Kurzweil Prizes

These two prizes, sponsored by KurzweilAI.net for the Third Conference on Artificial General Intelligence (AGI-10, Lugano, Switzerland, March 5-8 2010), honoured both the Best AGI Paper and the Best AGI Idea of the conference. Each prize was worth $1000.

The winners were selected from the submitted papers by the program committee chairs, Emanuel Kitzelmann and Eric Baum, with input from reviewers on the program committee, ratified by the AGI steering committee chair, Ben Goertzel, the AGI’10 conference chair, Marcus Hutter, and sponsor Ray Kurzweil.

Kurzweil Best AGI Paper 2010

The Kurzweil Best AGI Paper 2010 prize was given, as in previous years, in recognition of exceptional research in the field of artificial general intelligence (AGI).

Frontier Search
Yi Sun, Tobias Glasmachers, Tom Schaul, Juergen Schmidhuber

The judges selected this paper due to the extremely elegant way in which its mathematical results unify and generalize previous approaches to the rigorous science of general intelligence. Prior approaches to rigorous AGI such as Levin search and the speed prior are unified under a single framework, which is likely to bear fruit in multiple ways as related research continues. While such approaches have primarily been of theoretical value to date, two other AGI-10 papers (see here and here) with overlapping authorship addressed the application of Levin search to practical problems.

2009’s Winner, Best AGI Paper

Combining Analytical and Evolutionary Inductive Programming, by Neil Crossley, Emanuel Kitzelmann, Martin Hofmann and Ute Schmid, Faculty of Information Systems and Applied Computer Science, University of Bamberg, Germany

See the 2009 conference page for more information.

Kurzweil Best AGI Idea 2010

The Kurzweil Best AGI Idea 2010 prize was given this year, for the very first time, to the paper presenting the most creative, innovative, interesting, and scientifically plausible idea about achieving artificial general intelligence (AGI).
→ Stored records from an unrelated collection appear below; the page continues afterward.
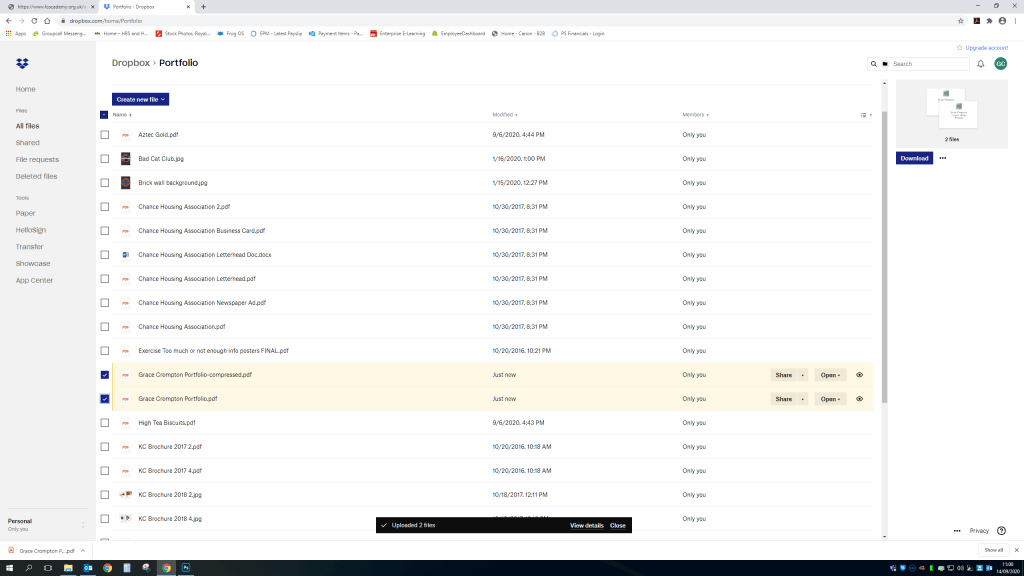Click the search magnifier icon

(874, 64)
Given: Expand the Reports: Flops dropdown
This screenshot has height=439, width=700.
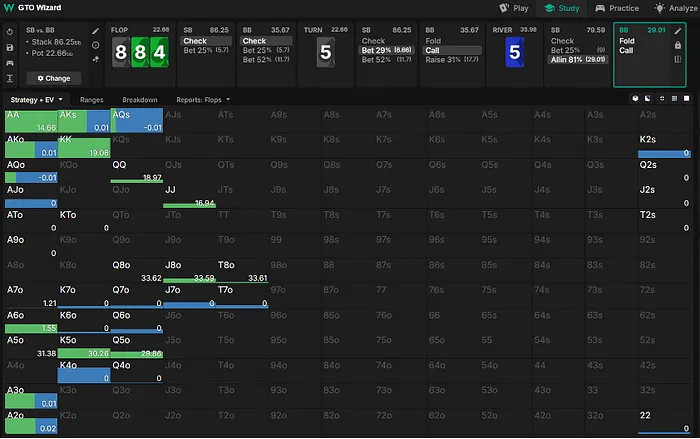Looking at the screenshot, I should 203,100.
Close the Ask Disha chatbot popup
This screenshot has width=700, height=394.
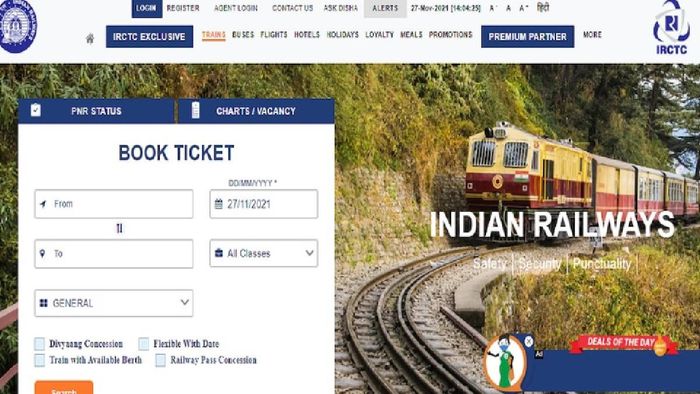pos(529,341)
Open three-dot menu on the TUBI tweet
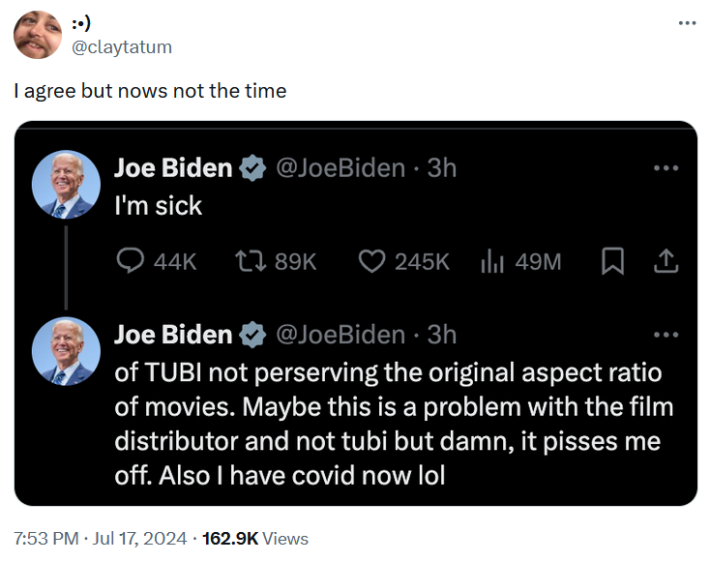The width and height of the screenshot is (710, 562). click(x=665, y=334)

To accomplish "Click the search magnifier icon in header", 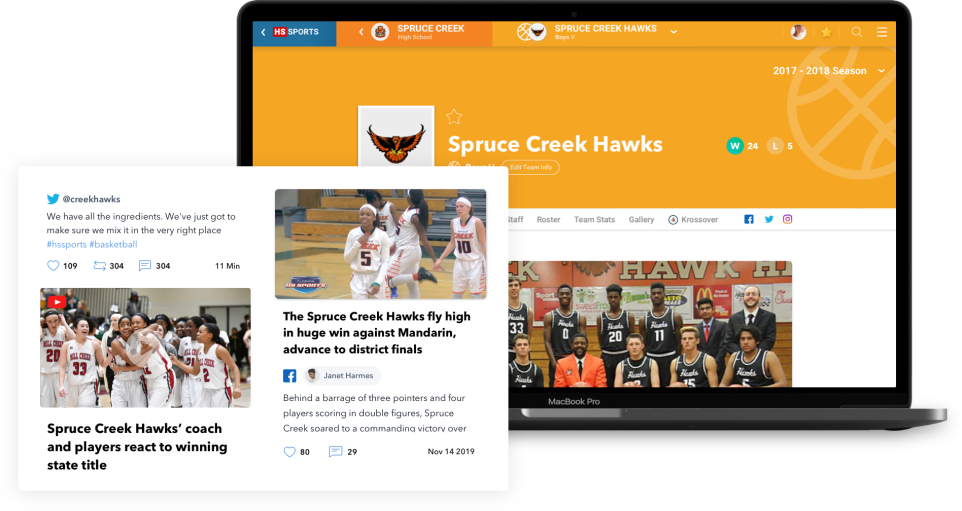I will click(857, 32).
The Toy Box Problem (and a Preliminary Solution)
Benjamin Johnston

This paper was selected as a representative of the literature on the excellent Comirit AGI architecture developed by Benjamin Johnston in a series of publications. Comirit integrates inference and simulation in an intimate way, thus embodying the integrative design principle that is thought by many AGI researchers to be one of the keys to achieving practical AGI. This paper describes a real-world test problem, the Toy Box problem, which should be of significant value to the field in itself, and also serves as a natural ground for describing and testing Comirit. Johnston is a young researcher at the start of his career, and this award would appear to augur a very bright career ahead!